Digital music distribution company

Amuseio AB, doing business as Amuse, is a global music company offering digital music distribution, funding and artist services to artists and managements, enabling them to stay independent while growing their careers. The company was founded as a modern alternative to major record labels in 2015 in Stockholm, Sweden by entrepreneurs Diego Farias, Andreas Ahlenius, Christian Wilsson, Guy Parry, and Jimmy Brodd. Amuse is based in Stockholm, Sweden, with offices in London, UK and New York, US. In 2024, Giorgio D'Ambrosio was appointed interim CEO of the company.

== Business model ==
Amuse's proprietary technology platform uses the streaming data from digital music services to partner with independent artists with momentum. When the company discovers music it can help grow, Amuse's Artist & Label Services team can offer artists a tailor made licensing deal, including services like funding, artist marketing and rights management, in return of a revenue split. The licensing deal means that artists remain in control of master rights.

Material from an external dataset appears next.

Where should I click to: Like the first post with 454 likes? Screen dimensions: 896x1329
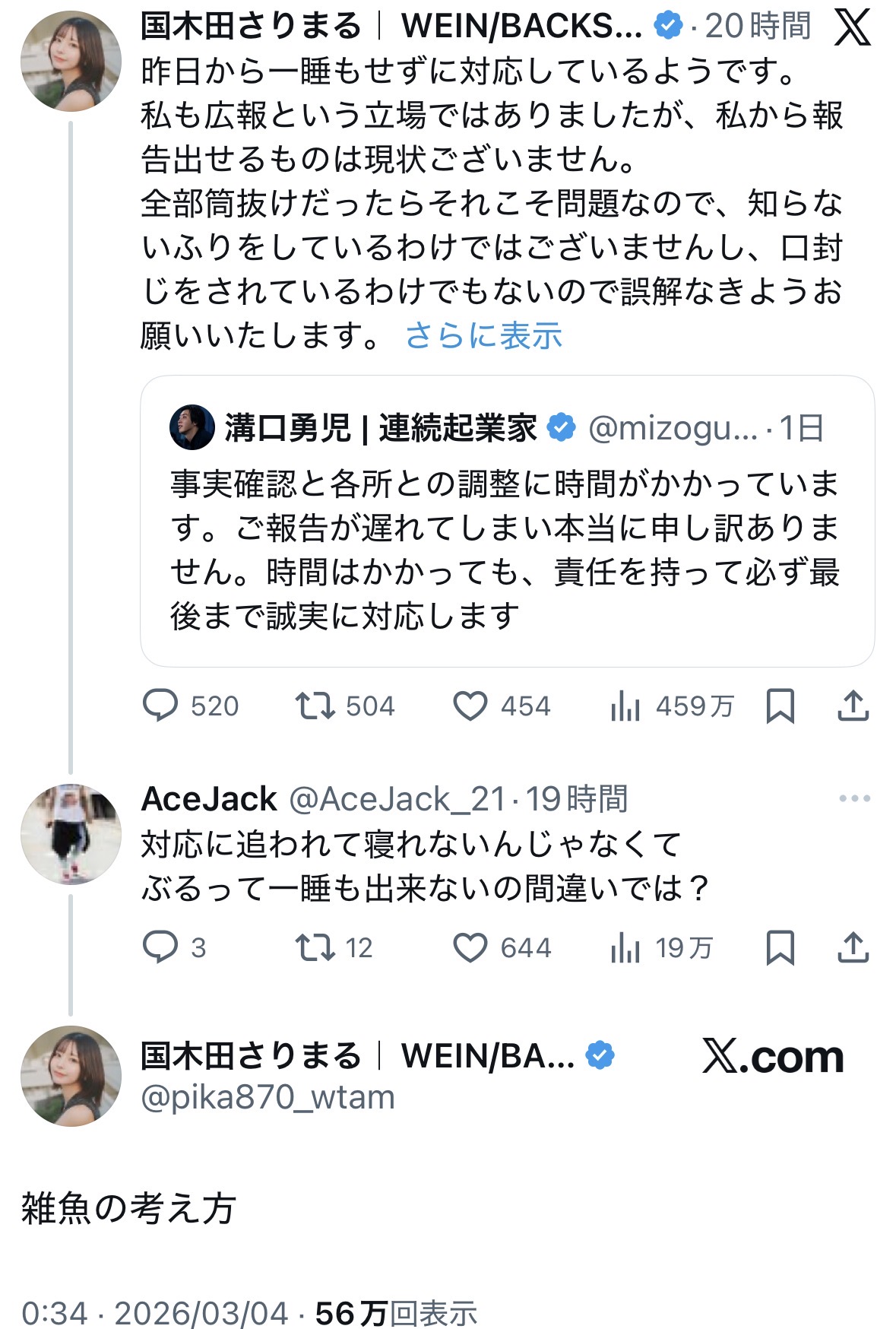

Amuse's self-service digital distribution service lets any self-releasing and independent artists release and monetize their music, through all major streaming services. Amuse offers three subscription tiers for self-service music distribution - Artist, Artist Plus and Professional - as well as connected services such as automated royalty advances, AI mastering and music performance insights.

== History ==
Amuse was founded in 2015 by Diego Farias, Andreas Ahlenius, Christian Wilsson, Guy Parry, and Jimmy Brodd, with the ambition to redefine artist discovery and record label deals. The first Amuse iOS and Android digital distribution application was released in March 2017, allowing anyone to self-release and manage their music catalog straight from their smartphone. In June 2017, American rapper, singer, songwriter, DJ, record producer, voice actor and philanthropist will.i.am joined the company's list of co-founders. Later on in May 2018 Amuse raised $15,5M USD in series A funding round led by venture capital firms Lakestar and Raine Ventures.

In April 2019 the company launched Fast Forward - an automated royalty advance service for self-releasing artists.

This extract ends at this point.